In either case, I am taking the credit for making sure you at least read some professional opinions about the situation.
ANd I am talking about a different piece: https://leehamnews.com/2018/11/14/boein ... he-pilots/
Yes, that describes an instability in a certain corner of the flight envelope. Fundamental
instability? I don't know if that is the appropriate term.
Yes, it takes some pilot's determination to even get to that corner, as pilots are explicitly trained NOT to get there, recognize the condition and back out into the greener pastures.. Any talk about "disabling MCAS and hand flying" is meaningless, MCAS is a last ditch effort to save the plane and make a difference between a reportable accident and an actual crash.
Boeing is correct in saying regular pilot would never know about MCAS (properly functional
MCAS at least) and lack of MCAS training IMHO is not totally unreasonable (although likely illegal - but that is a different story). Properly
is the keyword, though.
Now an issue of what happens in that corner of the flight envelope got a life of its own. It is not directly related to Lion crash - but it was brought into a spotlight by the crash; and it is an interesting part of this "too far" discussion. Of course, it is interesting as long as we keep it technical, and maybe legal - not fanboy or emotions.[/quote]

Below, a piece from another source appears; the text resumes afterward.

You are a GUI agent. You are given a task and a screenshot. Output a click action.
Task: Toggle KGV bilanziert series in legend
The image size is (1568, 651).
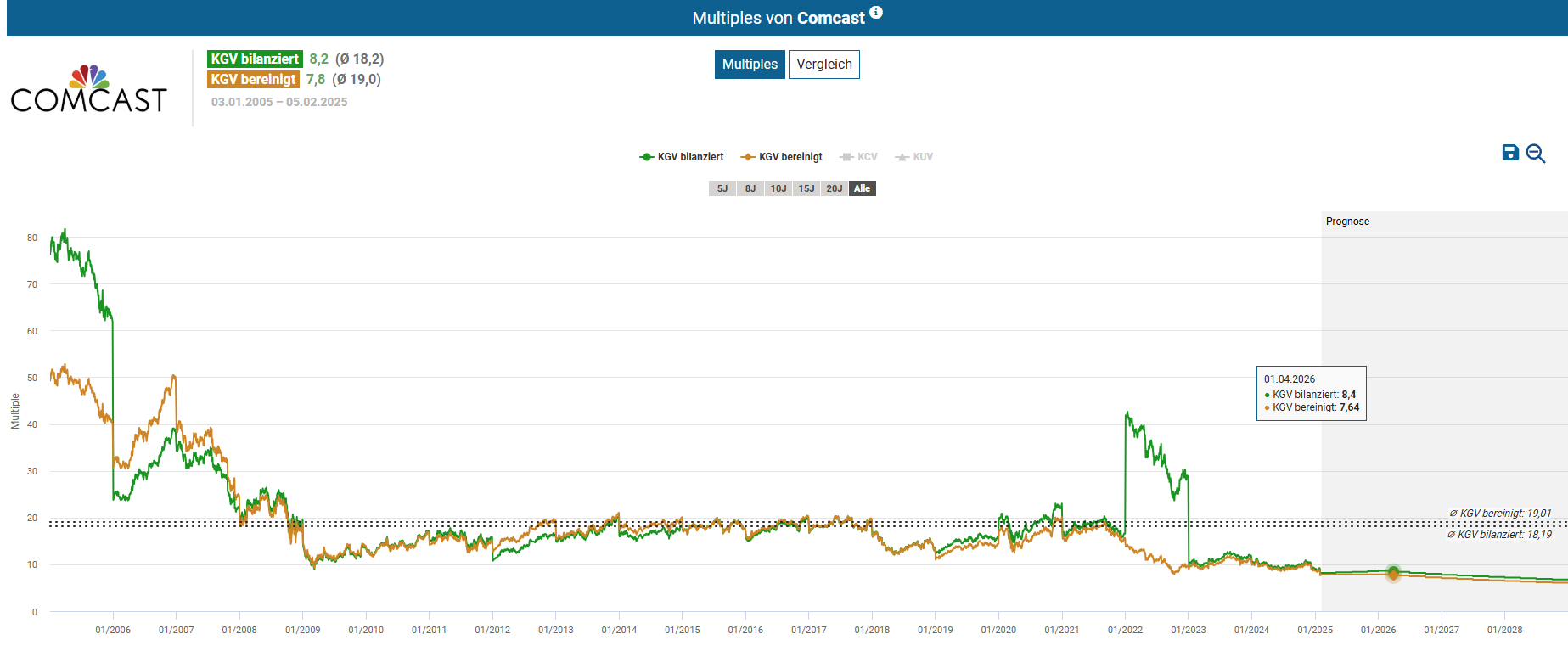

Bjorn needs to cite his sources for the so-called facts he cites here. Most of this info. would surely have to have come from Boeing itself yet I don't see them or anyone else listed as a source. When he cites that the engines have been placed ahead of the CG line (comparing the MAX to the NG) how does he know that Boeing didn't relocate some systems aft to compensate for this and rebalance the aircraft to a point at least? And while the larger engines could surely alter the flight and pitch characteristics in rough maneuvers, affecting pitch stability, it doesn't sound as if it makes the MAX "fundamentally unstable", as was claimed by certain posters. Still, Bjorn and Leeham need to cite whatever sources were used to substantiate this article, otherwise it appears as if Bjorn is also making assumptions about the MAX that seemingly only Boeing insiders would know with certainty. I would still like to hear Boeing's exact statement for the rationale behind the MCAS. One indisputable fact as I see it though is that the pilots should have known all there is to know about the MCAS and that Boeing and the FAA are seemingly complicit in ensuring its existence wasn't properly disclosed to them.